Introduction

The main goal of this chapter is to introduce to the design and working hypotheses for the construction of a low-cost Autonomous Underwater Vehicle (AUV) devoted to pipeline and cable inspections. Underwater inspection is mainly necessary on account of the periodic surveys for the preventive maintenance of submarine infrastructure in the off-shore industries. The advantages of doing them with AUVs instead of Remote Operated Vehicles (ROV) or Towed Unmanned Devices (TUD) are low costs and better data quality in the inspection missions.
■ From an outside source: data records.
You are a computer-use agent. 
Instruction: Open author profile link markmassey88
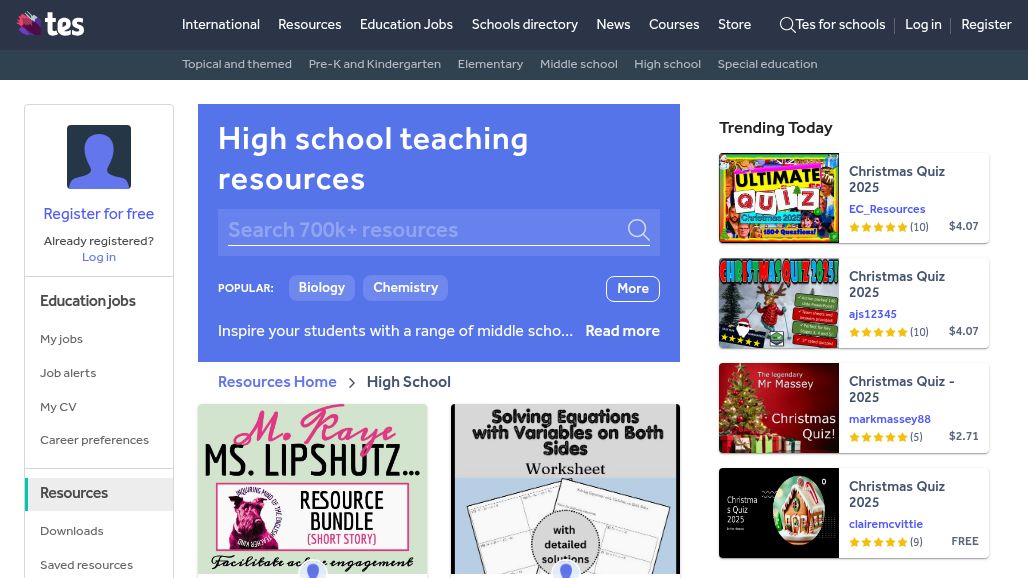(x=890, y=418)
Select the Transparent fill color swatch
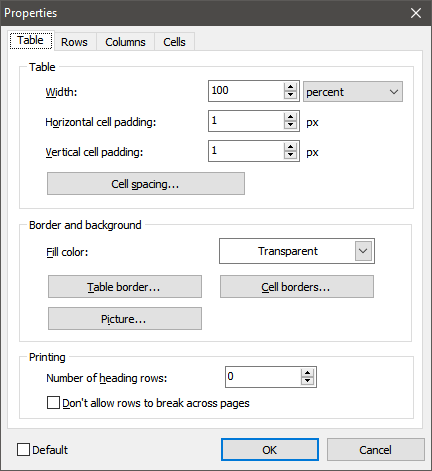The image size is (432, 471). (288, 251)
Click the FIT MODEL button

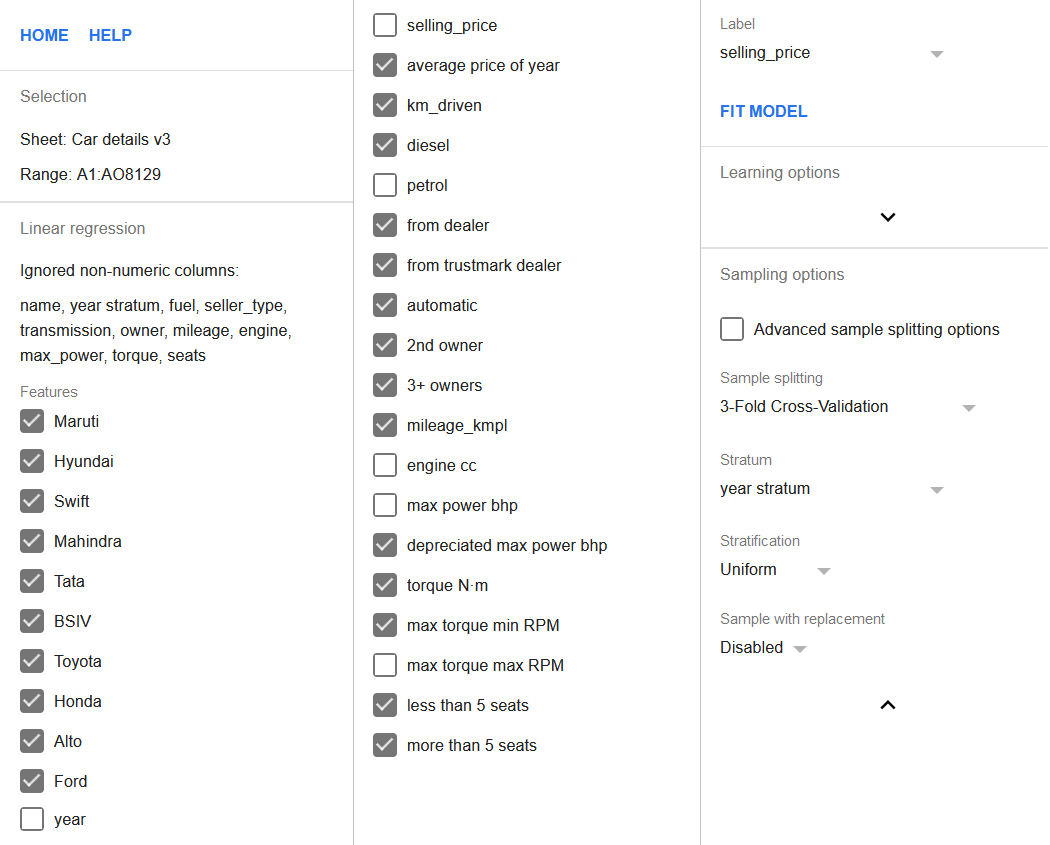763,111
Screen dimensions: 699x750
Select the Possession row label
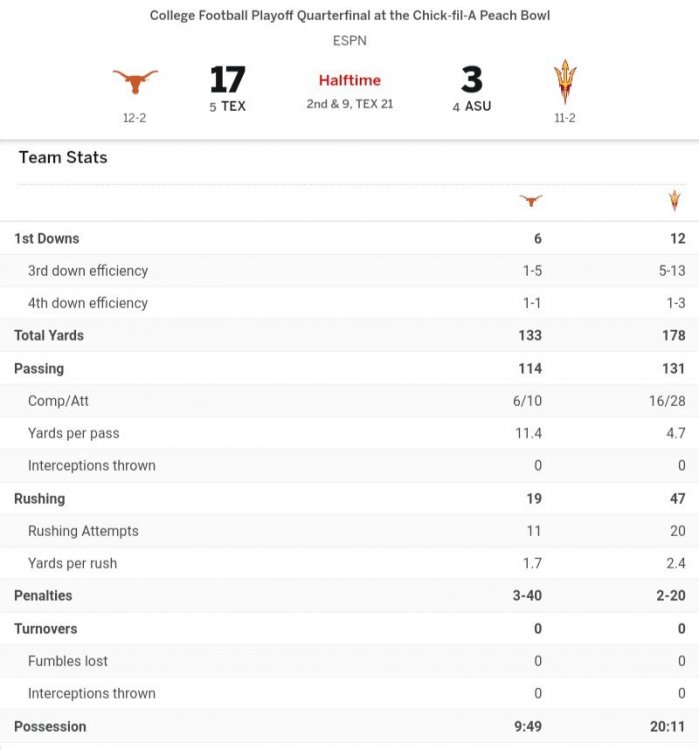(50, 726)
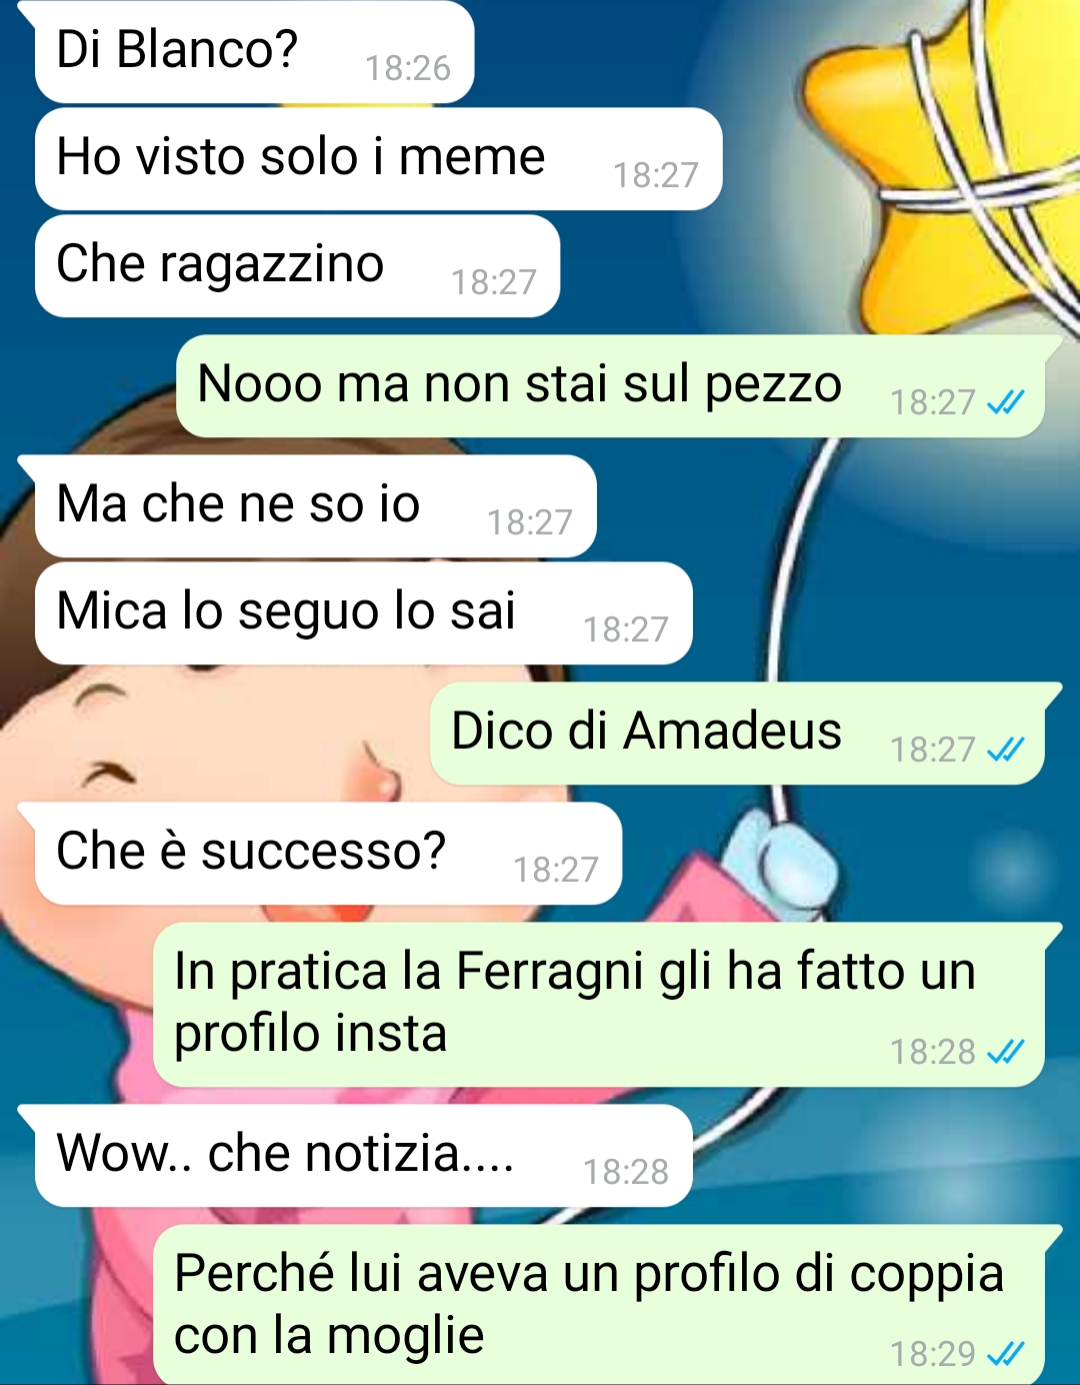Tap the 'Di Blanco?' message bubble
Viewport: 1080px width, 1385px height.
[254, 52]
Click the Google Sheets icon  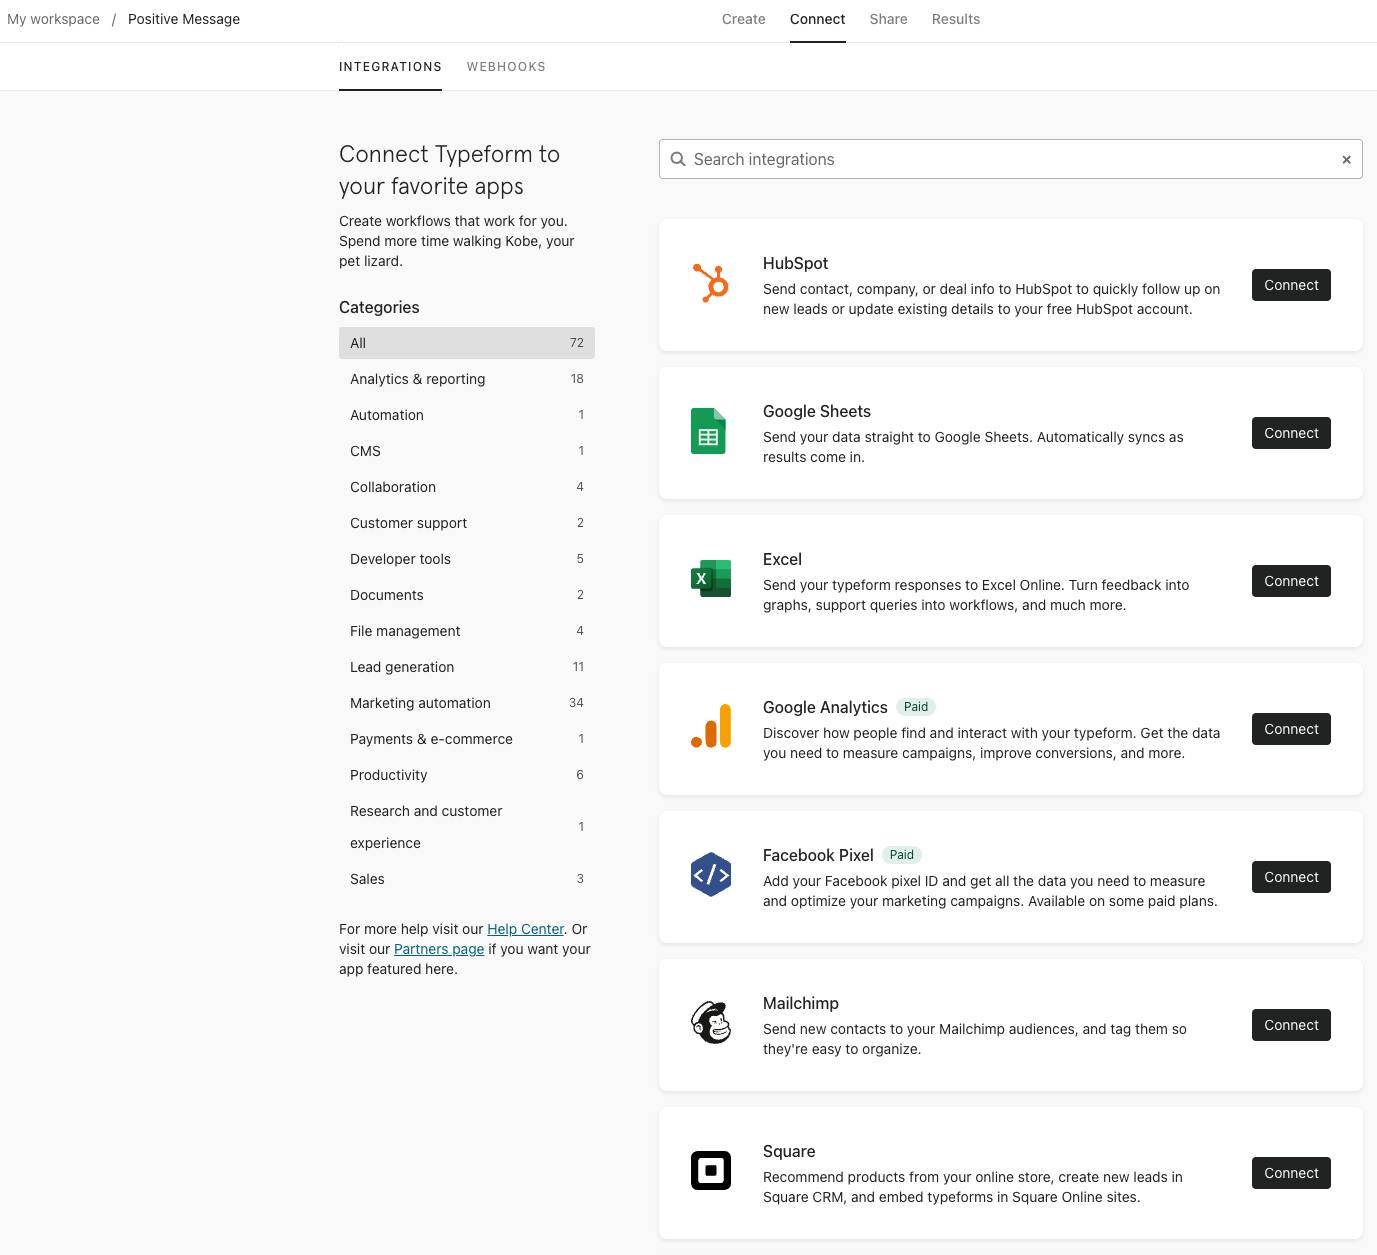click(708, 431)
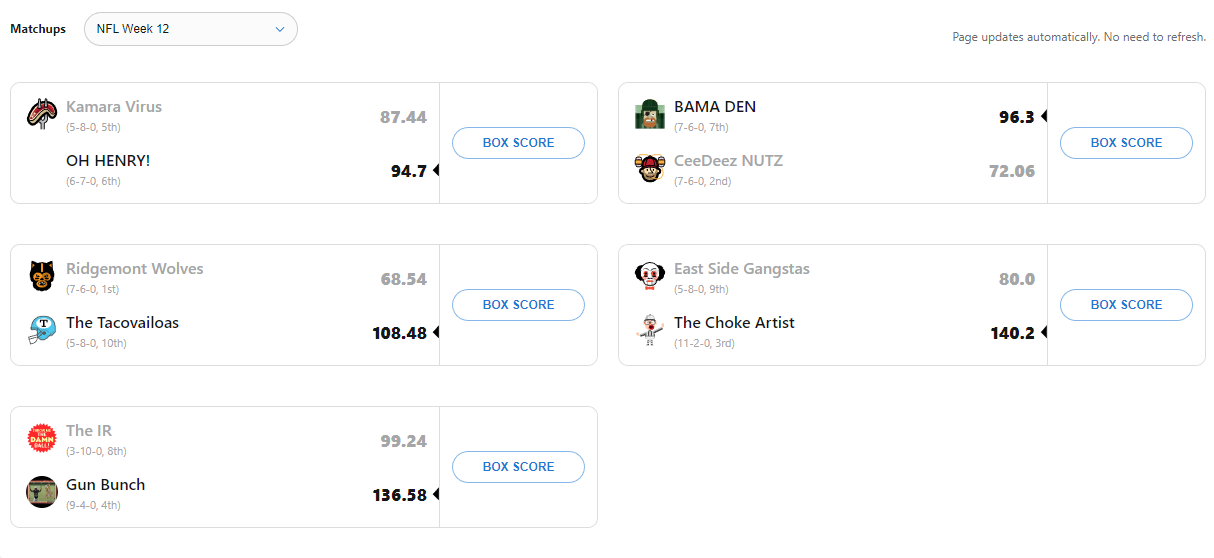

The vehicle presented in this chapter was thought as an experimental platform to test multiple algorithms and to develop new technology, mainly using artificial intelligence techniques. In this sense, its modular architecture tackles the four main needs that should be solved in an autonomous vehicle to perform useful tasks in an unknown and strongly disturbing environment like the underwater world. They are: a) a robust control system to manage nonlinearities and disturbances, b) a precise guidance system to avoid unnecessary time and thus energy consumption, c) an accurate navigation system to determine self and target's positions, and d) an intelligent dynamic planner proposing the best possible trajectories and actions to successfully reach the mission objectives, based on decisions taken without human intervention. In a comparison with a biological being, the autonomous robot also need some kind of controlled muscles and forces to move, self perception and notion of the surroundings, and a brain to plan actions and movements. In this work, different approaches for all of the aforementioned systems will be presented and thoroughly analyzed at the light of experimental evidence and author's experience in mobile robots (Fernández León et al., 2008). These experiments comprise computer simulations, hardware in the loop simulation as well as sea trials with the low-cost prototype described in the sequel, which is expected to navigate in the sea up to 100m of depth.

This chapter is organized as follows. A brief introduction to the application problem and a context for autonomous underwater vehicles will be presented in section 2. The hardware and software architecture for the AUV prototype will be discussed in sections 3. Section 4 will be devoted to experimental results analysis, and final conclusions of the whole chapter and future works will be given in the final sections.